In this step, we force on the new representation of line features and its re-projection jacobian utilized in the motion estimation. There are various forms of 3D line representation, we assumed the line $L$ endpoints are $x_{s}(x1,y1,z1)$ and $x_{e}(x2,y2,z2)$ , respectively. Hence, the line in the word can be respected as follows:

L\Rightarrow\frac{x-x_{1}}{l}=\frac{y-y_{1}}{m}=\frac{z-z_{1}}{n}

(4)

where the $l$ , $m$ , and $n$ refer to the $x_{2}-x_{1}$ , $y_{2}-y_{1}$ , and $z_{2}-z_{1}$ , respectively. Furthermore, the line on the normalized plane, i.e., $z_{1}=1$ and $z_{2}=1$ , can de described as:

L\Rightarrow\frac{x-x_{1}}{l}=\frac{y-y_{1}}{m}

(5)

In addition, we define the vertical re-projection errors of the line features were the distance from the endpoints of the re-projected line features $L_{pro}$ on the normalized plane to the detected line features $L_{det}$ in the current frame, shown as following:

	$\displaystyle d_{s}=\frac{[x_{s}-x_{1},\ y_{s}-y_{1}]\times[l,\ m]}{\sqrt{l^{2}+m^{2}}}$		(6)
	$\displaystyle d_{e}=\frac{[x_{e}-x_{2},\ y_{e}-y_{2}]\times[l,\ m]}{\sqrt{l^{2}+m^{2}}}$		(6)

where the $d_{s}$ and $d_{e}$ were the distance of the start point and the end point between the line features, the $x_{s},y_{s}$ and $x_{e},y_{e}$ denote the coordinate value of the detected line feature start point and end point on the normalized plane respectively, and the $x_{1},y_{1}$ and $x_{2},y_{3}$ represent the coordinate value of the projected line feature start point and end point on the normalized plane respectively.

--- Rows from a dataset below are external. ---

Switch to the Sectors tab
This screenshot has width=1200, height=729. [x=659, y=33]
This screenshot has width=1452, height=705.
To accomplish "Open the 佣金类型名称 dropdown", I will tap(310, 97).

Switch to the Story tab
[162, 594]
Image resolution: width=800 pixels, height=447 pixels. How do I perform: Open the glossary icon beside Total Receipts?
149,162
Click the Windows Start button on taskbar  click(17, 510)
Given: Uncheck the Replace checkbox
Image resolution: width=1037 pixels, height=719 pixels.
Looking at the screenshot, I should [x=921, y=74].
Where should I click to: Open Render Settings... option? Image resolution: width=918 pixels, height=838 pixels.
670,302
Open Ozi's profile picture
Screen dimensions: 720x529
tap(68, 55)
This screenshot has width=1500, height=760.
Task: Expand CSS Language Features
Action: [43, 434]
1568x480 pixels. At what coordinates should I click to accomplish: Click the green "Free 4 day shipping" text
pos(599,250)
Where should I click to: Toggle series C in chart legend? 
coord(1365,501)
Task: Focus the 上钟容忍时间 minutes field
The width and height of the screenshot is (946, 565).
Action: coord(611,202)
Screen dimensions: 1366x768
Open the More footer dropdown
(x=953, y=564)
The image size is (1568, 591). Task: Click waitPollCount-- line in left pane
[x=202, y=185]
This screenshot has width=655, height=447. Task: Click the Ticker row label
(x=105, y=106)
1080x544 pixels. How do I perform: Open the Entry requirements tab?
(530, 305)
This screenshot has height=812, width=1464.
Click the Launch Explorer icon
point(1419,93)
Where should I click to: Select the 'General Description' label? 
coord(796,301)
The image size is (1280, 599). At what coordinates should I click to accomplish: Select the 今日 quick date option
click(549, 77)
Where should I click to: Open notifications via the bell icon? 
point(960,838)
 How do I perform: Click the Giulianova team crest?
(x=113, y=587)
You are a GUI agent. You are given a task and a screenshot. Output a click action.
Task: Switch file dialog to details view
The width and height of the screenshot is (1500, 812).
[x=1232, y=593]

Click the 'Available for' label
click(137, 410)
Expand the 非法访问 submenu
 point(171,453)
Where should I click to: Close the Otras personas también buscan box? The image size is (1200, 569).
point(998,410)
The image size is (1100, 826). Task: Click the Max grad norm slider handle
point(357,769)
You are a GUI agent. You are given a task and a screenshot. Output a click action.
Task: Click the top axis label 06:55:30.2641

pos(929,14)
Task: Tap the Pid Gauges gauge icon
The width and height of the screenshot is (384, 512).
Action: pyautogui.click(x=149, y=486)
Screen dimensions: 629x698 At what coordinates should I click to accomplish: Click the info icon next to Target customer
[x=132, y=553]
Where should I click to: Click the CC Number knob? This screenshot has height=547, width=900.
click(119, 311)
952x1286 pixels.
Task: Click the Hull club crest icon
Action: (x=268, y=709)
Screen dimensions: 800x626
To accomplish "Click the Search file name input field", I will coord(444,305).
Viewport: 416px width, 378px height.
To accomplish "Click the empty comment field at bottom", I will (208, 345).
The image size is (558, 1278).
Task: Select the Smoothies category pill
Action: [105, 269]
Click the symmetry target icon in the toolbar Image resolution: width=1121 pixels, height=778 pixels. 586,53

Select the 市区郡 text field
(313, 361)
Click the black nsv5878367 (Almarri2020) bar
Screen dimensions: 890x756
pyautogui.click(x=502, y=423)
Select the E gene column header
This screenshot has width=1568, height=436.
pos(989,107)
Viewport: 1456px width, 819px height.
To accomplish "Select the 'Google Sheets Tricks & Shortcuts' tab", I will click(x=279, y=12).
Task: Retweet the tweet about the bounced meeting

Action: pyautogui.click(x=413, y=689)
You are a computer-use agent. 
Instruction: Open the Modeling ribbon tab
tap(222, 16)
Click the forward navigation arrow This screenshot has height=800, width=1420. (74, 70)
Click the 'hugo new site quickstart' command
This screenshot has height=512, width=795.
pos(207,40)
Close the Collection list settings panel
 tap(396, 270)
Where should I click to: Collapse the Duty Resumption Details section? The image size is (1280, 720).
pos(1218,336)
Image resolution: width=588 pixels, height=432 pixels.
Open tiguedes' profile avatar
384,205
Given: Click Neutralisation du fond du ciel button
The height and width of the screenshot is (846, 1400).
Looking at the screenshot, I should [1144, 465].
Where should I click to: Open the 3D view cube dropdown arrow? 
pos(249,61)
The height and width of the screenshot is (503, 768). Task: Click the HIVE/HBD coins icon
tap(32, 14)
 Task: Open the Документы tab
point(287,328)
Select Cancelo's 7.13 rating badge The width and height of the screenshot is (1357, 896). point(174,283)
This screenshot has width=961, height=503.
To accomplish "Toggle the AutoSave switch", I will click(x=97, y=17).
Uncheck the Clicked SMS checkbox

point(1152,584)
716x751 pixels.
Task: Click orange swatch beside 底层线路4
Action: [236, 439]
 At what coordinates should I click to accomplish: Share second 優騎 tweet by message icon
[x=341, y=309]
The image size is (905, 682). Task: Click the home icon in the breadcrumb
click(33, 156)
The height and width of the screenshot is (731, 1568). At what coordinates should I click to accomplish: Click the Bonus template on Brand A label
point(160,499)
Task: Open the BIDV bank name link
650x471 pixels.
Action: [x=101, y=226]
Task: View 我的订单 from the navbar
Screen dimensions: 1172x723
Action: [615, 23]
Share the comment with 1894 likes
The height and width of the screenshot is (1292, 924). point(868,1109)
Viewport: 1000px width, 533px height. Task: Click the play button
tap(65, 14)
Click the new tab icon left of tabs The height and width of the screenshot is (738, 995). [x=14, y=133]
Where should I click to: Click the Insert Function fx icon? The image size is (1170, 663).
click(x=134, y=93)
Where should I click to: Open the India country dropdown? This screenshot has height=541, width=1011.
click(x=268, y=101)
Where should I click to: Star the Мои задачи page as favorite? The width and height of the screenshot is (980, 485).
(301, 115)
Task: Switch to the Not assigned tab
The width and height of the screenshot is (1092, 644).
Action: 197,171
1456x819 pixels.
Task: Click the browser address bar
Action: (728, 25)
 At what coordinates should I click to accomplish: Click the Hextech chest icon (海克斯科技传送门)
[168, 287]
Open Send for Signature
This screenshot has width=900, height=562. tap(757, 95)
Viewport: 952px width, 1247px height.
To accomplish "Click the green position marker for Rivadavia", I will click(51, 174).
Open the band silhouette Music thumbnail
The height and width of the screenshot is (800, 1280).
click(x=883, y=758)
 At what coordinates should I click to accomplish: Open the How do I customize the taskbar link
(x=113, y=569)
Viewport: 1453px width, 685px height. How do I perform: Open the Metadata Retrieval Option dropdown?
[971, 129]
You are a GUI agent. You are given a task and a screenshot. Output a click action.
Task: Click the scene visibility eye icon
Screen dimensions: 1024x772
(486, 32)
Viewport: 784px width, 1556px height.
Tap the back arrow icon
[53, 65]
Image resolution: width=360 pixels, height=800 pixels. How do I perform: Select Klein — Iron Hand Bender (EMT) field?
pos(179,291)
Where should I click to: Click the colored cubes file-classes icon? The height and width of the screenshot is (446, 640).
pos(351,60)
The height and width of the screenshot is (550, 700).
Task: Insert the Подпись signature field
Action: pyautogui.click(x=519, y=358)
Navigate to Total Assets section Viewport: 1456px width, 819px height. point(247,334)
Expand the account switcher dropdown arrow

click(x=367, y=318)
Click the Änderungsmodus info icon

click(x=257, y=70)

Thus, we can obtain the Jacobian of line feature vertical re-projection error using the point jacobian can be expressed as follows:

$\displaystyle\frac{\partial d}{\partial\delta\xi}$	$\displaystyle=\frac{\frac{[x_{s}-x_{1},\ y_{s}-y_{1}]\times[l,\ m]}{\sqrt{l^{2}+m^{2}}}}{\partial\delta\xi}$	(7)
	$\displaystyle=\frac{\partial(m\,e_{s}-l\,e_{e})}{\partial\delta\xi}\frac{1}{\sqrt{l^{2}+m^{2}}}$
	$\displaystyle=\begin{bmatrix}m&-l\end{bmatrix}\frac{\partial\begin{bmatrix}e_{s}\\ e_{e}\end{bmatrix}}{\partial\delta\xi}\frac{1}{\sqrt{l^{2}+m^{2}}}$

where the $e_{s}$ and $e_{e}$ represent the re-projection error between the line features start point and end point, respectively.

Finally, we obtain the incremental motion estimation between the two consecutive frames, which can be modeled by the non-linear least-square equation (3) with jacobian of all features.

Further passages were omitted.